Material supplied:

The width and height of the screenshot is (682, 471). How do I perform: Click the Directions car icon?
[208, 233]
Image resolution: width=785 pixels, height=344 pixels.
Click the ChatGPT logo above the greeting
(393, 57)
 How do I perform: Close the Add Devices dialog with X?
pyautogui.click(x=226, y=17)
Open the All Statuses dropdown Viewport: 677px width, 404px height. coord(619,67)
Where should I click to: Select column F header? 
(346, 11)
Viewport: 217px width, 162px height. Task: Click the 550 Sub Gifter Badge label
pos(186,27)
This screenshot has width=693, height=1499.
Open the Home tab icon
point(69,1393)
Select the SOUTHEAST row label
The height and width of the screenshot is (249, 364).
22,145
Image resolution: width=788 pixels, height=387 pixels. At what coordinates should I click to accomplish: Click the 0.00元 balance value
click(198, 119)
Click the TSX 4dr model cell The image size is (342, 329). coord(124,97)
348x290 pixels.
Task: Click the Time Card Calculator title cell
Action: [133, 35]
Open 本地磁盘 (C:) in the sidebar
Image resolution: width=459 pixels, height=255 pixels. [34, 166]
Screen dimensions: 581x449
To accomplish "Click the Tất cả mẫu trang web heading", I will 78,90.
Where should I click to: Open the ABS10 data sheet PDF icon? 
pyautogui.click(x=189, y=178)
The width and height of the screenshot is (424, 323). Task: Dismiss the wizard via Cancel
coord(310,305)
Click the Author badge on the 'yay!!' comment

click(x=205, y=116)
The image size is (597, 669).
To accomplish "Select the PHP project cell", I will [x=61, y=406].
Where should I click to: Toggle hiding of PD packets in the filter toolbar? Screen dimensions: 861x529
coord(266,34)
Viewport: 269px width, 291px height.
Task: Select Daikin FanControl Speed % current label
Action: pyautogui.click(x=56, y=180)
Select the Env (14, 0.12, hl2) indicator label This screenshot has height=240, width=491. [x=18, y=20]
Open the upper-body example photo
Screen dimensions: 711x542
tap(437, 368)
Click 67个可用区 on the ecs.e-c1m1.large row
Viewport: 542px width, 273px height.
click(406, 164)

Objective:
Convert the stretch from the line containing "Where should I click to: Open" through the line containing "click(x=205, y=116)" into a two-column CSV headed text and answer. Give one row per task with its answer, putting each value in a quoted field and replacing line breaks with spaces.

Reply:
text,answer
"Where should I click to: Open the ABS10 data sheet PDF icon?","pyautogui.click(x=189, y=178)"
"The width and height of the screenshot is (424, 323). Task: Dismiss the wizard via Cancel","coord(310,305)"
"Click the Author badge on the 'yay!!' comment","click(x=205, y=116)"